[Entries provided]

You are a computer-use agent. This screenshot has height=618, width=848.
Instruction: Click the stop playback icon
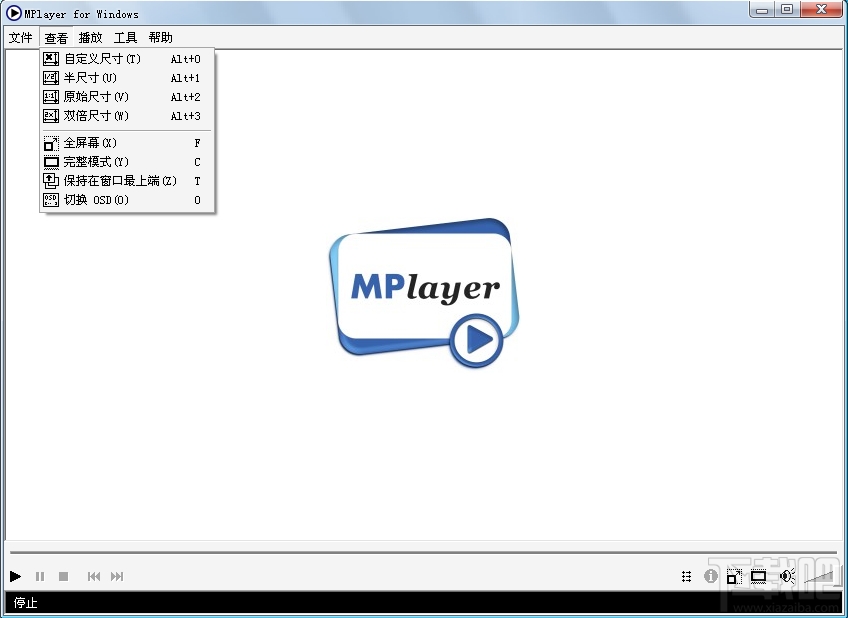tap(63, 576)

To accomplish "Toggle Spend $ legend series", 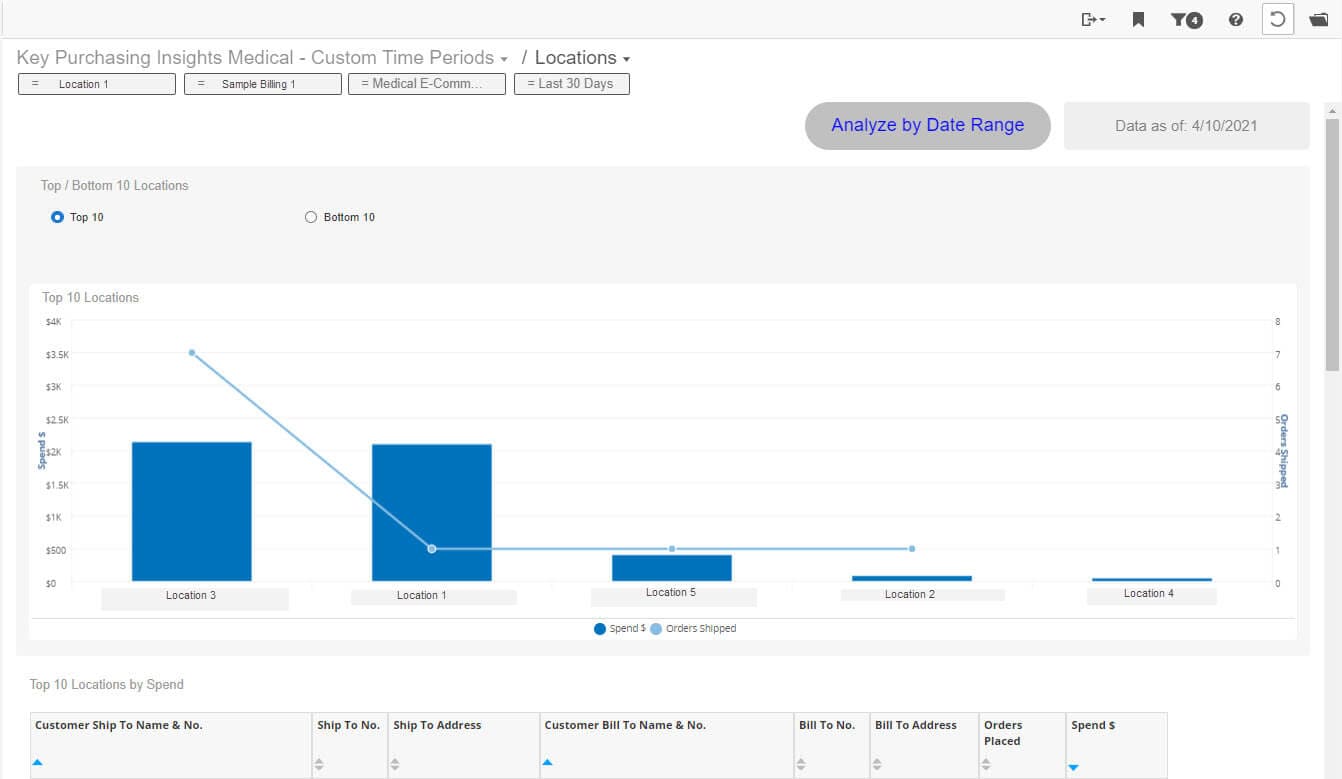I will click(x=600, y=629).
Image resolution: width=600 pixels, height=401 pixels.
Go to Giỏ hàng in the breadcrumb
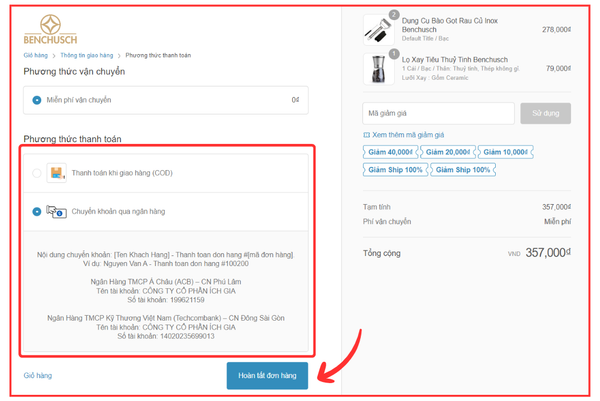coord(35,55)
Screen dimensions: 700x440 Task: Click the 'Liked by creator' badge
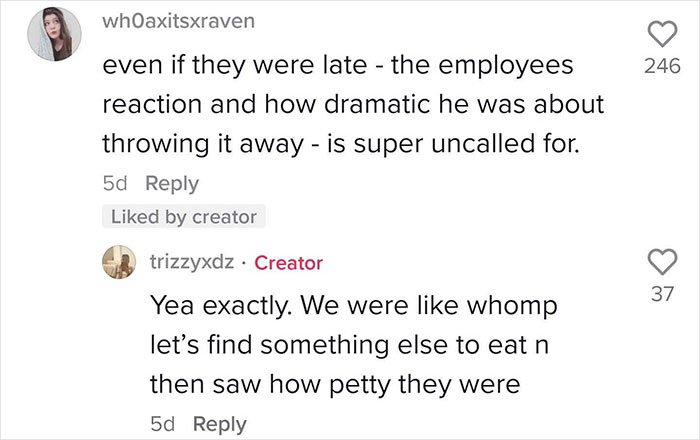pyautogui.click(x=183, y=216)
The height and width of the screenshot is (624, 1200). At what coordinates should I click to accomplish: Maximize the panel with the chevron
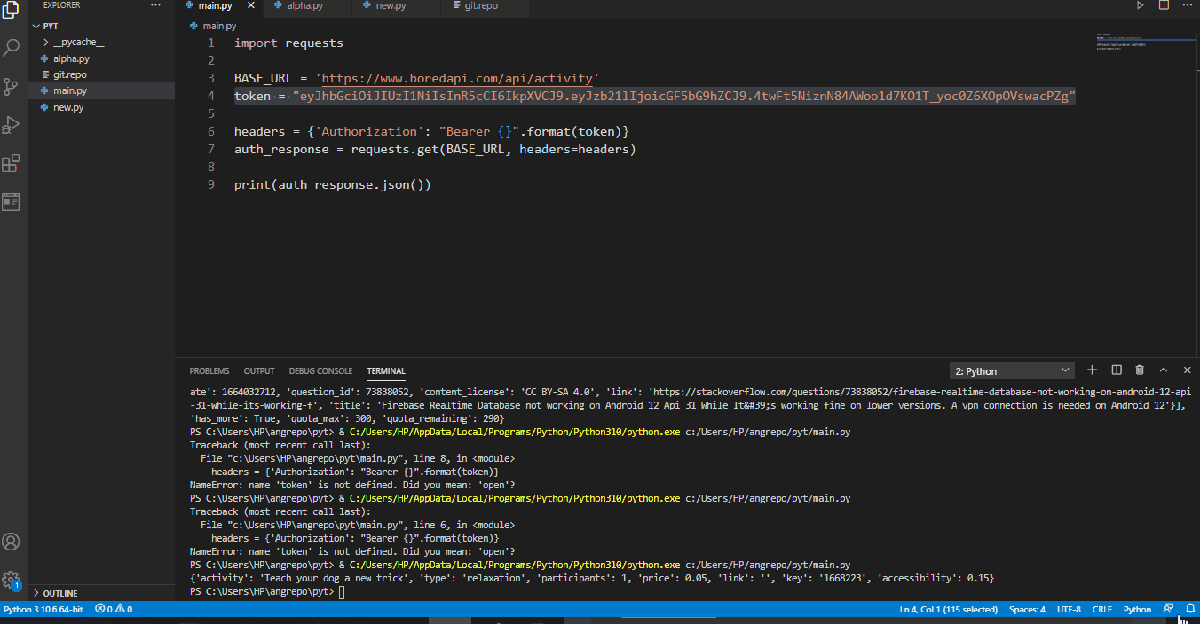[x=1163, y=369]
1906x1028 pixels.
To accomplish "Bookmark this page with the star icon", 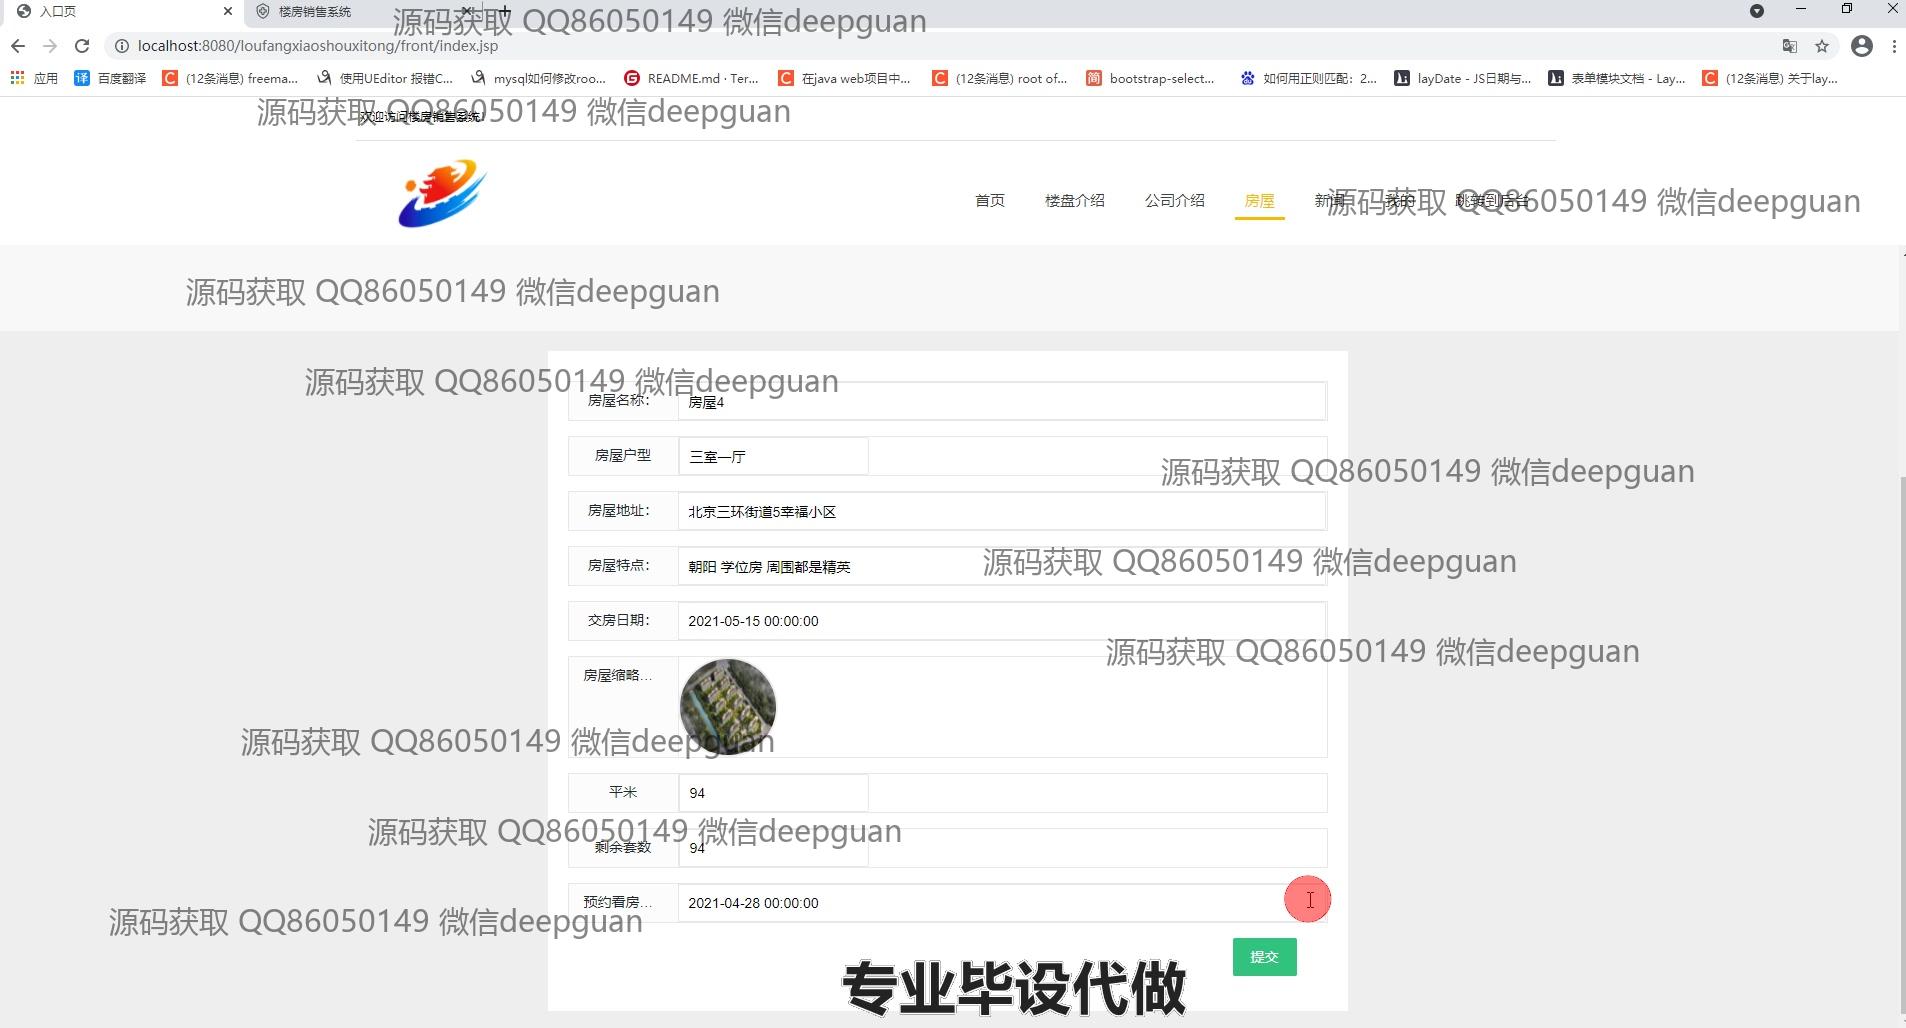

[/Entries provided]

▶ _What you need to do_:
In your reply, please set down exactly the lines from the one containing "1906x1028 pixels." through the end of the records, with the pictures left out.

▶ _Answer box_:
1906x1028 pixels.
To accomplish "Bookmark this page with the star icon", 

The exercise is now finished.